Source excerpt

--- --- ---

But what happens if you get divorced? Where does this imbalance leave a lower earning spouse? Are they out of luck, now that they aren’t hitched to their higher earning counterpart? 

According to California family law, no. 

In these situations, California judges will often order the higher earning spouse to make what’s known as “spousal support payments,” which are designed to help a lower earning spouse transition back into the workforce, after divorce.

Here’s what you need to know about spousal support in California, and how the Provinziano team can help you navigate this situation.  

 

What is Spousal Support?

Spousal support, (also known as “alimony” or “spousal maintenance”) are payments a judge requires one spouse to make to the other, to help cover their needs after a divorce, legal separation, or annulment. 

This money is not automatically granted for every divorce. Instead, payments are weighed based on need, and a payer’s ability to provide support. These amounts can be estimated using a California spousal support calculator, or by talking to an experienced family law attorney.

 

Types of Spousal Support 

Like most things in divorce, spousal support is not a “one size fits all” situation. Different needs require different solutions, which is why there are several different types of spousal support in California. These include: 

  1. Temporary Spousal Support
  2. Rehabilitative Spousal Support
  3. Permanent Spousal Support 
  4. Reimbursement Spousal Support

Here’s a closer look at each, and when the court might use them.

 

1. Temporary Spousal Support

Divorce is not a quick process. If one spouse needs help, it’s often not feasible for them to wait months—or even years—for a case to resolve. This is where temporary support comes into play. 

Temporary spousal support bridges the gap between “together” and “final verdict,” and is designed to cover an individual’s needs until a more permanent solution can be reached.

 

2. Rehabilitative Spousal Support

In California, rehabilitative spousal support is the most common type. These payments are often granted in situations where one spouse gave up valuable employment or education opportunities, in order to stay home with children.  

The goal of rehabilitative payments is to get the supported spouse back on their feet, and to help provide for their needs until they are able to regain lost experience.

For marriages that lasted less than ten years, these payments will generally last for half the length of the marriage. Unions that last longer than ten years are considered “long term” marriages. In these situations, spousal support might be assigned to last indefinitely, or even permanently. 

 

3. Permanent Spousal Support

Permanent spousal support is rare—even for long term marriages. This type of support is called “permanent,” because it does not have a set expiration date, and will last until the paying spouse can either prove there has been a significant change in circumstance, or the supported spouse dies. 

In California, courts will typically only award permanent support if there is something preventing a spouse from re-entering the workforce (for example, old age, illness, or injury). 

 

4. Reimbursement Spousal Support

Compared to other jurisdictions, California is unique, in that it also allows individuals to request reimbursement support. 

This type of support typically occurs when one spouse worked to financially support the other’s education (or career training), while they were married. Under these circumstances, California courts would allow that individual to recoup those funds, in addition to other support.

--- --- ---

What you will do
Copy the stretch of the spousal support text from "Divorce is not" through "home with children.", changing "feasible" to "practical".

--- --- ---

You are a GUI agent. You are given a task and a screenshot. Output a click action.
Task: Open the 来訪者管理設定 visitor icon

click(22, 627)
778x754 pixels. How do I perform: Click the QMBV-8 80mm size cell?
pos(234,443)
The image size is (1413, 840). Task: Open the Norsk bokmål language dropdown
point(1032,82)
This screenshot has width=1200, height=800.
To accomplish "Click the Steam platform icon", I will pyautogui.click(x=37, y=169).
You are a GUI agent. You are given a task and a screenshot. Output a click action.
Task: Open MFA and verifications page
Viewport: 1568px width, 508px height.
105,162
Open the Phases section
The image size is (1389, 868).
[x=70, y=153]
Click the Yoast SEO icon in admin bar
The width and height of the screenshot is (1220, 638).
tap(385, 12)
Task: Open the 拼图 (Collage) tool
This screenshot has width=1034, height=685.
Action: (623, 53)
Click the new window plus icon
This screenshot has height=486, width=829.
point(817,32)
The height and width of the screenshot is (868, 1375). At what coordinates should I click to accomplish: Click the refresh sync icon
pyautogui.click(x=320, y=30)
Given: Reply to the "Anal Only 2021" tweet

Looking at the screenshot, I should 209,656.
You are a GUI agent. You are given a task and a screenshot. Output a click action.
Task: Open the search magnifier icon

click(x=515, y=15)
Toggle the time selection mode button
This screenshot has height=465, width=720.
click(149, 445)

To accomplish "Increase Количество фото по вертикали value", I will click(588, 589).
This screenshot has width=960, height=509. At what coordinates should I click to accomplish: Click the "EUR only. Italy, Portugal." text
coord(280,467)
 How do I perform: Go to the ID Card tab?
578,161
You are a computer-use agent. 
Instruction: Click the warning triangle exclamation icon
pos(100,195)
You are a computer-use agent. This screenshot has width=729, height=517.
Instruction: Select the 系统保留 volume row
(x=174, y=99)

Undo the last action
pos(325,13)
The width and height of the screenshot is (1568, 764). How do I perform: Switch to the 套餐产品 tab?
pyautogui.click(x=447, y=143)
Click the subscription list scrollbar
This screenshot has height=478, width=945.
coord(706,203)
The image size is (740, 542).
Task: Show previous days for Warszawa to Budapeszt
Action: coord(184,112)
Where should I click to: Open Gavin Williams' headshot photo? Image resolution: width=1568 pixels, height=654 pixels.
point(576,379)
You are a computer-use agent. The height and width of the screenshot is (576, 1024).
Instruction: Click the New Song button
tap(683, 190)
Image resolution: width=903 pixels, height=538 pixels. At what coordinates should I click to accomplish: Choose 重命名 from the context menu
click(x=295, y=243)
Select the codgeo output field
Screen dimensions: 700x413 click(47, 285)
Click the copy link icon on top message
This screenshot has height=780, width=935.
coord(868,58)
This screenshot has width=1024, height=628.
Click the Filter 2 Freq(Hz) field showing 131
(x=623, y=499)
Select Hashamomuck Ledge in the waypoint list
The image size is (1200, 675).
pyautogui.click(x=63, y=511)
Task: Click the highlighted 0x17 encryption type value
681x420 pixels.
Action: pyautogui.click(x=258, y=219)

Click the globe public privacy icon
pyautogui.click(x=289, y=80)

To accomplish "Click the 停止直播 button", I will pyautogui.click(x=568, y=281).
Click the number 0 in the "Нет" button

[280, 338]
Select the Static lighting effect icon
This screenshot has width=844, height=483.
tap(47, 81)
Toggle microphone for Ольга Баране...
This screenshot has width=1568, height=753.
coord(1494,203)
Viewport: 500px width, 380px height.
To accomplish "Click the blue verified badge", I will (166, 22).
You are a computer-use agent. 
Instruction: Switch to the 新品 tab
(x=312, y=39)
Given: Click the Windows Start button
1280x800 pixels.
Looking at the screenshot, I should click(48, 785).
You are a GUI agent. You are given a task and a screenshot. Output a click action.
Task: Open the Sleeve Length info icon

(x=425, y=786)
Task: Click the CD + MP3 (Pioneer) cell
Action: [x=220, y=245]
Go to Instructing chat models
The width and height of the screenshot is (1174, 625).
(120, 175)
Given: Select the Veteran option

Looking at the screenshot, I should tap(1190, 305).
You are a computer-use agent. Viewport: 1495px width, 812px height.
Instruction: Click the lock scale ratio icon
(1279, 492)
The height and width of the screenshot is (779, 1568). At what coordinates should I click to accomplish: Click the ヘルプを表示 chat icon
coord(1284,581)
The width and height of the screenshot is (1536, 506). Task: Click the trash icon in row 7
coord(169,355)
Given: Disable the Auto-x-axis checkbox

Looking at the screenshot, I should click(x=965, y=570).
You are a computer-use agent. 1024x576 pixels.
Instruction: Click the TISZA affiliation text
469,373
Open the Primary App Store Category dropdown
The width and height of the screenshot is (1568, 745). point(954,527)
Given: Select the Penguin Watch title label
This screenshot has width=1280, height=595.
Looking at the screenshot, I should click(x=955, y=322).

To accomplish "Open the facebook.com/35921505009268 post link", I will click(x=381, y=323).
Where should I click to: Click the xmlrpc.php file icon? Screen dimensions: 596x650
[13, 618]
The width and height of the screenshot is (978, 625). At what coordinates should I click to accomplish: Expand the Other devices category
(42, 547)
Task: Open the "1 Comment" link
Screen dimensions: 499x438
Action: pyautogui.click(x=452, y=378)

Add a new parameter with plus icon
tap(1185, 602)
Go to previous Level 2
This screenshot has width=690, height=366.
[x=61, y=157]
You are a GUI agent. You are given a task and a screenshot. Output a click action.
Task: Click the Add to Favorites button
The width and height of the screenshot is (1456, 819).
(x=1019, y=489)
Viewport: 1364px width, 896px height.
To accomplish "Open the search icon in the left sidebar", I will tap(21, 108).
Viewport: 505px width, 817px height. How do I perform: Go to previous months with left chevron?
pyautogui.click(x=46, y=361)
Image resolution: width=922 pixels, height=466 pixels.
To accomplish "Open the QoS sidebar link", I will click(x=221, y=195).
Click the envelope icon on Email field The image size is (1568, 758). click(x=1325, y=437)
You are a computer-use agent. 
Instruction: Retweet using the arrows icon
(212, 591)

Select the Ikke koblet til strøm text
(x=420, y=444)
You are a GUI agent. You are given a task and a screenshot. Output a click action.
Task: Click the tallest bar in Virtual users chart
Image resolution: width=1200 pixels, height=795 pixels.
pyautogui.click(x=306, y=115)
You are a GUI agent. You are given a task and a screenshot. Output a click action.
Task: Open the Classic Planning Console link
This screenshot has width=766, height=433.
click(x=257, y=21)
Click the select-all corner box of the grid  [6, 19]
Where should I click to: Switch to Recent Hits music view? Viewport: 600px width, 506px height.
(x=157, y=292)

--- --- ---

Task response
Divorce is not a quick process. If one spouse needs help, it’s often not practical for them to wait months—or even years—for a case to resolve. This is where temporary support comes into play. 

Temporary spousal support bridges the gap between “together” and “final verdict,” and is designed to cover an individual’s needs until a more permanent solution can be reached.

 

2. Rehabilitative Spousal Support

In California, rehabilitative spousal support is the most common type. These payments are often granted in situations where one spouse gave up valuable employment or education opportunities, in order to stay home with children.